Exercise: Copy, in full, each line of the material that holds the word "ribbon".
**********
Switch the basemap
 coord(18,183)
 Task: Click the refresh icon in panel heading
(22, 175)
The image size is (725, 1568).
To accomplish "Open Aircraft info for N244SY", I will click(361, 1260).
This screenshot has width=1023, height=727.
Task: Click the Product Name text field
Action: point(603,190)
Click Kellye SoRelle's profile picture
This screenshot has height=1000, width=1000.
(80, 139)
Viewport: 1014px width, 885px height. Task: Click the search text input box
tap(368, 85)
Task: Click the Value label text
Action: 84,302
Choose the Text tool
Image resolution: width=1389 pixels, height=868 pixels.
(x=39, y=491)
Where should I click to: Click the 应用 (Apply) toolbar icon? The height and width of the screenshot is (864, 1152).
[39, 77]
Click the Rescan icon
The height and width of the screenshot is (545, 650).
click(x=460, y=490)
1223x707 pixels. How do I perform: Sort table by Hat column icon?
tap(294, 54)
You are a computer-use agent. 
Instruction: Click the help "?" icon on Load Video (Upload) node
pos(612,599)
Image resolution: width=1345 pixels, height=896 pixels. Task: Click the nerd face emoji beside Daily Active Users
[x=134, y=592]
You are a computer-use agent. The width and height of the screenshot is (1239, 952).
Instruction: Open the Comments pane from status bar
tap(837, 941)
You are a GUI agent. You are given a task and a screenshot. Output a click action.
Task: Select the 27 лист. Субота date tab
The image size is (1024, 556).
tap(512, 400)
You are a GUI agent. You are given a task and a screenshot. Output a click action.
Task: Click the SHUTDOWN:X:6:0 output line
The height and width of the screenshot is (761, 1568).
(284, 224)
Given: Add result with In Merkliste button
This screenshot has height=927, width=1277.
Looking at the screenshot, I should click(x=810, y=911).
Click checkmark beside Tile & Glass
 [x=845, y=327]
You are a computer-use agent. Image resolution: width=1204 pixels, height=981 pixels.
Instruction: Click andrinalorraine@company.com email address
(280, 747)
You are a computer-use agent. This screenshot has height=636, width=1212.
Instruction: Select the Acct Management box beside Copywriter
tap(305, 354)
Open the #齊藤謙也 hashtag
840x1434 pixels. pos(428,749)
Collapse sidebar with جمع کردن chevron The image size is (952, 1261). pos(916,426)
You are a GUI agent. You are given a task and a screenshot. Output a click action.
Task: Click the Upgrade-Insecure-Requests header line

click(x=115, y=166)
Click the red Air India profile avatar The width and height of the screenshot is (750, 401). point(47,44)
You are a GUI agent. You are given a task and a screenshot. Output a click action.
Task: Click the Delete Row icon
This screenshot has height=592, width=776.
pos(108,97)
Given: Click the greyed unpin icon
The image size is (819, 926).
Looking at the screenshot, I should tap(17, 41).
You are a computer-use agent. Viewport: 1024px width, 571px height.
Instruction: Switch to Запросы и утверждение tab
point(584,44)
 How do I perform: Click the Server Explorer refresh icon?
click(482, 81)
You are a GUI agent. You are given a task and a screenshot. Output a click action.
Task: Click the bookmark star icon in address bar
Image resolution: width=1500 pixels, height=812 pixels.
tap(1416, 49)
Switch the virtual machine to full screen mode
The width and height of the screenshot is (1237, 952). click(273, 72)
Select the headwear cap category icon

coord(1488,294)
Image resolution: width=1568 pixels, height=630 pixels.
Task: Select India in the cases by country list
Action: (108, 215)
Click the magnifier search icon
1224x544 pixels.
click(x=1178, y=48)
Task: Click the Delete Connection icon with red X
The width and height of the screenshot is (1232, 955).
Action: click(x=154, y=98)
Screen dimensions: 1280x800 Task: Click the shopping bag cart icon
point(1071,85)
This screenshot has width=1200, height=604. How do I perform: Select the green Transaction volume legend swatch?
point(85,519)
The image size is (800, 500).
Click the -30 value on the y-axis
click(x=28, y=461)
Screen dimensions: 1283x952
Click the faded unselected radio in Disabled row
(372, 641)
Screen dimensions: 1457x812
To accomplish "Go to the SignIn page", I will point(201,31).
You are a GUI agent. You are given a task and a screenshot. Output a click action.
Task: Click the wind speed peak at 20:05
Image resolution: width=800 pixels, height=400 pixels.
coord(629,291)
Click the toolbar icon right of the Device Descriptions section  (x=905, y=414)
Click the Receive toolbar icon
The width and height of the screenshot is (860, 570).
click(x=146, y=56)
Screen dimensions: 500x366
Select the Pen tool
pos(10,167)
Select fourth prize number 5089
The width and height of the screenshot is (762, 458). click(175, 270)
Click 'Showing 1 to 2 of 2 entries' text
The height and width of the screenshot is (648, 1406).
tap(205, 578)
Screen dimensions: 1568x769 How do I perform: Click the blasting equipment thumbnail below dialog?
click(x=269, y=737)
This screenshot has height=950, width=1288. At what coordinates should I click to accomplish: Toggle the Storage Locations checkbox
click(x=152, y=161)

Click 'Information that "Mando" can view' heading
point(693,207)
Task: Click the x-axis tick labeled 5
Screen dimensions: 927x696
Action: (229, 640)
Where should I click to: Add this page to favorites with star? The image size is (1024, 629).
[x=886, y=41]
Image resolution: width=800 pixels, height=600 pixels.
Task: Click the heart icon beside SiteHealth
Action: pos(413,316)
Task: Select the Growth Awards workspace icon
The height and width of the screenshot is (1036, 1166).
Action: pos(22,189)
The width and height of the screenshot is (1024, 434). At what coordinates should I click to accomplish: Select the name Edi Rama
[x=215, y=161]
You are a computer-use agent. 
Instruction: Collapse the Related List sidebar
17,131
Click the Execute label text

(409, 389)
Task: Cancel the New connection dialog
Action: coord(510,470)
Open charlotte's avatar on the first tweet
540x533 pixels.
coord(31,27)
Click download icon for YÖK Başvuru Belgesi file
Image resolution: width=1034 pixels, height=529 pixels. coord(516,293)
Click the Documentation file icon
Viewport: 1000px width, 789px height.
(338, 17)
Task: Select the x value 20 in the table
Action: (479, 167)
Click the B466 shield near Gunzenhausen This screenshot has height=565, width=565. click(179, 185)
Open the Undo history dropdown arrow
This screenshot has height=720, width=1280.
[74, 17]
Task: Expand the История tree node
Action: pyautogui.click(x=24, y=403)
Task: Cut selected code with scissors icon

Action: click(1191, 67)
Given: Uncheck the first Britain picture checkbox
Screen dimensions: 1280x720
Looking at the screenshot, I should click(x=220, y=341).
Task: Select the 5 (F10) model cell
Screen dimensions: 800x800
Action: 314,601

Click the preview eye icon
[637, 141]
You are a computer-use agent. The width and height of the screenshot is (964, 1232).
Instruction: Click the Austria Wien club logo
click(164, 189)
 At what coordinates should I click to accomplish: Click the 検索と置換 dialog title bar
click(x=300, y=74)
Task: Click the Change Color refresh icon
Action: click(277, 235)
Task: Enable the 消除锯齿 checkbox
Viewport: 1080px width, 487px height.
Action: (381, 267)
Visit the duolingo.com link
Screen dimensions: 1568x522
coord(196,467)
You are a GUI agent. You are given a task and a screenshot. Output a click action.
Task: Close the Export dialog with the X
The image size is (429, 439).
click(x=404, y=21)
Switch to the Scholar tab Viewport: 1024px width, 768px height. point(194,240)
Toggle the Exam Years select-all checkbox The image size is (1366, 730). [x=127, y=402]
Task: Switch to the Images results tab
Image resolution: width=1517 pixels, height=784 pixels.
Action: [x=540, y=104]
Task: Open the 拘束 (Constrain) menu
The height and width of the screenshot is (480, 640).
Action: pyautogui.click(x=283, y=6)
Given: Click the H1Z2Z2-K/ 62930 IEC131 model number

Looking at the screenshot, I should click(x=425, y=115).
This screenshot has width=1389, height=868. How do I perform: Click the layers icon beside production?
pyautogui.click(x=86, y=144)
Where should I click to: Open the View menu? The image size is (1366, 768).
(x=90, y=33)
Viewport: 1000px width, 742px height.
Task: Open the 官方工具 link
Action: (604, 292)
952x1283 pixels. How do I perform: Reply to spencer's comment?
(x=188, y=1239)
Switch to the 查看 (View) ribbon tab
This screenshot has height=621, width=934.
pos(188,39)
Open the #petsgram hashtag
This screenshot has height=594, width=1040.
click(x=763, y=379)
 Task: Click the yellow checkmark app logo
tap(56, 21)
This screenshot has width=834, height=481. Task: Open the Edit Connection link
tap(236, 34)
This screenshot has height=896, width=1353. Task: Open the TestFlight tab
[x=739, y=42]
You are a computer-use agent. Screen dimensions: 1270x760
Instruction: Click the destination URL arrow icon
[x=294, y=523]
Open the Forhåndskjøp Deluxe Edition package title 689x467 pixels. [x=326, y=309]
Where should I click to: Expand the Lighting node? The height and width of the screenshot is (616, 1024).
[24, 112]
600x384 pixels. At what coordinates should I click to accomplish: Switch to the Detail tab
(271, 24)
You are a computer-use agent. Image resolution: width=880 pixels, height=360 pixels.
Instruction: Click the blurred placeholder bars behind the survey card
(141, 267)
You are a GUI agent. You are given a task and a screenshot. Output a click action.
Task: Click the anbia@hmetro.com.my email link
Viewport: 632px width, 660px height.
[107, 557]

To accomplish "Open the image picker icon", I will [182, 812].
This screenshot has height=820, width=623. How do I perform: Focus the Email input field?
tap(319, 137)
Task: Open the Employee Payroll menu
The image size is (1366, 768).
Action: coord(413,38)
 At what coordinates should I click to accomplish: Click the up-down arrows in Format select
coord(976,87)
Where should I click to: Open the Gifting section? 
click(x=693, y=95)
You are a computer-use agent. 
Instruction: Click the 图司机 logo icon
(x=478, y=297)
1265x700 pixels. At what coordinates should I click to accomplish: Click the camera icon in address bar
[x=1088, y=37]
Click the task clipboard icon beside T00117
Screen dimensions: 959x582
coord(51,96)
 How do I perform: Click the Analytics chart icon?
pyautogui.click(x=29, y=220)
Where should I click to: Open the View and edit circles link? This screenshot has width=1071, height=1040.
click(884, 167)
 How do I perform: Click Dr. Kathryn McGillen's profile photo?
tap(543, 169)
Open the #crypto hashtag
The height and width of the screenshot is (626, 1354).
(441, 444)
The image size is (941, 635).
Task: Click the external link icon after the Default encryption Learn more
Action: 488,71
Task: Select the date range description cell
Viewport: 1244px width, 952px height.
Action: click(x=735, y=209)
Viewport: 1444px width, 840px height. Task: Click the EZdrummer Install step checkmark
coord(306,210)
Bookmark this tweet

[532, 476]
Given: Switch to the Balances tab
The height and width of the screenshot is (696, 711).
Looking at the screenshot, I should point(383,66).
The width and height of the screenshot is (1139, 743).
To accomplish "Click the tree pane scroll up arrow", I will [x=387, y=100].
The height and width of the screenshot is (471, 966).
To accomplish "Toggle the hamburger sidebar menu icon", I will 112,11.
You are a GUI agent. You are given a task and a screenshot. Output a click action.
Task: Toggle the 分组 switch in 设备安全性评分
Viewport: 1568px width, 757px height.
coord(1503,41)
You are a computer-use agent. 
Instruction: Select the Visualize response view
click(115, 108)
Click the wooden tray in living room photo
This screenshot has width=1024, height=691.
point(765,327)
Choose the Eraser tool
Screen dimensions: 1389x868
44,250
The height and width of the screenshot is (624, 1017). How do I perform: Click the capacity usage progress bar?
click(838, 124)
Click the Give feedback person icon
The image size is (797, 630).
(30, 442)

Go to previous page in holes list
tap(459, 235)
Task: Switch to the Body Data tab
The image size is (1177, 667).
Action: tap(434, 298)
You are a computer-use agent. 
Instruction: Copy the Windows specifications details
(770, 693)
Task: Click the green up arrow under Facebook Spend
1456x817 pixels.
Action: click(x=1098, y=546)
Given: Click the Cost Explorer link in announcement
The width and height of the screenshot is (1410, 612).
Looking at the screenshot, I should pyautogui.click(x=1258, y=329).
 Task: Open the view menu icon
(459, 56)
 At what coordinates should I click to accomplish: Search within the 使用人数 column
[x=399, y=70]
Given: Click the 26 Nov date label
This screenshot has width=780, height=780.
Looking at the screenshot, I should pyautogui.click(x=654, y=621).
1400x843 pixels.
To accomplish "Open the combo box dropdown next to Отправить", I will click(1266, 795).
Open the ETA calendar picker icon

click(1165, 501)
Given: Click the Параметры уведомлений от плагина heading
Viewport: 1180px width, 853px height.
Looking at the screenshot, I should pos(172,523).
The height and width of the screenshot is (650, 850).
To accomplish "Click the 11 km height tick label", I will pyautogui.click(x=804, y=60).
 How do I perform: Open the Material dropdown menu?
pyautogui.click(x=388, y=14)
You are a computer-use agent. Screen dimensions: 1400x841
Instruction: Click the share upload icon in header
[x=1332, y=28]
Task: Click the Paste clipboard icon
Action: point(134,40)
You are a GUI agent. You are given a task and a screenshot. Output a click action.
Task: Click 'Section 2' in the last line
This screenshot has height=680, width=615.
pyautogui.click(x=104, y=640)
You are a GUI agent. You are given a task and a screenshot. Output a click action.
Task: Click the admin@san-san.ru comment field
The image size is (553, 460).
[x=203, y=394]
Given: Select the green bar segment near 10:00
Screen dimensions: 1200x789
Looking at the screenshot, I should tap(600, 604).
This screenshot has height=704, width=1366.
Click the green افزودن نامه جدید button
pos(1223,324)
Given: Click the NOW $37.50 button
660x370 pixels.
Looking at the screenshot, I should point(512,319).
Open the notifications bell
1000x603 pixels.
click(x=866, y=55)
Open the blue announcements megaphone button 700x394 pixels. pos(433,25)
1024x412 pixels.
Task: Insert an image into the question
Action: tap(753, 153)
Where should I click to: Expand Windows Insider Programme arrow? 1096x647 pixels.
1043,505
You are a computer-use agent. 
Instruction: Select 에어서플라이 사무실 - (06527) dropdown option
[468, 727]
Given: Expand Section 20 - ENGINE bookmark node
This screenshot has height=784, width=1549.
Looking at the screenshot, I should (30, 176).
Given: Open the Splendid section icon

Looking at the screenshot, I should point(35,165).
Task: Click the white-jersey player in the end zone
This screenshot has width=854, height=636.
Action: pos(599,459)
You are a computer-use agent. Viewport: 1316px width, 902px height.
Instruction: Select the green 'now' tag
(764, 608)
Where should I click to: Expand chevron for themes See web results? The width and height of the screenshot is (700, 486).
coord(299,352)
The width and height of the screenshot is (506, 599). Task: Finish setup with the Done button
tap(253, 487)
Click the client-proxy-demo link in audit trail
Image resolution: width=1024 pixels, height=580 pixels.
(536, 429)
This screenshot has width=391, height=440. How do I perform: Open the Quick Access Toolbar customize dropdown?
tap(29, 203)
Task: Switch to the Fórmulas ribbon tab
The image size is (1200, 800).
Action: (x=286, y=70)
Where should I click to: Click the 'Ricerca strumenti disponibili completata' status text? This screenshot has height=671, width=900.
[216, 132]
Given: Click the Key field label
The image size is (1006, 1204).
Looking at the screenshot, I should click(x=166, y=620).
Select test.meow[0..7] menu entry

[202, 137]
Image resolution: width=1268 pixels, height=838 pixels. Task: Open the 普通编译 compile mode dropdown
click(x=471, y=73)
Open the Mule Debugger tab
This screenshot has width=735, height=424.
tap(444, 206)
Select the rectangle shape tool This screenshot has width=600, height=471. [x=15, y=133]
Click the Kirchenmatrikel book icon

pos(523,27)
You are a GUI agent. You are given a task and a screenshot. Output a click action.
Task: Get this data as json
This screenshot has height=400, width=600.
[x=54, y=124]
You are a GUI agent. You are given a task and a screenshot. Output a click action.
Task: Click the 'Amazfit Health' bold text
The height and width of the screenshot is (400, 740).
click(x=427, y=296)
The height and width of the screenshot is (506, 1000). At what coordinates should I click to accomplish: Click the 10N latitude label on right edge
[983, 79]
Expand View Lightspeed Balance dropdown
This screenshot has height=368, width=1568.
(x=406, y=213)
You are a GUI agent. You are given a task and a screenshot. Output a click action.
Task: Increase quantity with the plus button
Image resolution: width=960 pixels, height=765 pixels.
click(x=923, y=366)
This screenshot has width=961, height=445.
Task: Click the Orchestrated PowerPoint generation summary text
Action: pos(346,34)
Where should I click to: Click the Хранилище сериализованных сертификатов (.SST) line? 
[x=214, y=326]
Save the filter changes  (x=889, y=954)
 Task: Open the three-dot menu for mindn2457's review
**********
Task output:
Switch to the 查看 (View) ribbon tab
Task: Switch to the Fórmulas ribbon tab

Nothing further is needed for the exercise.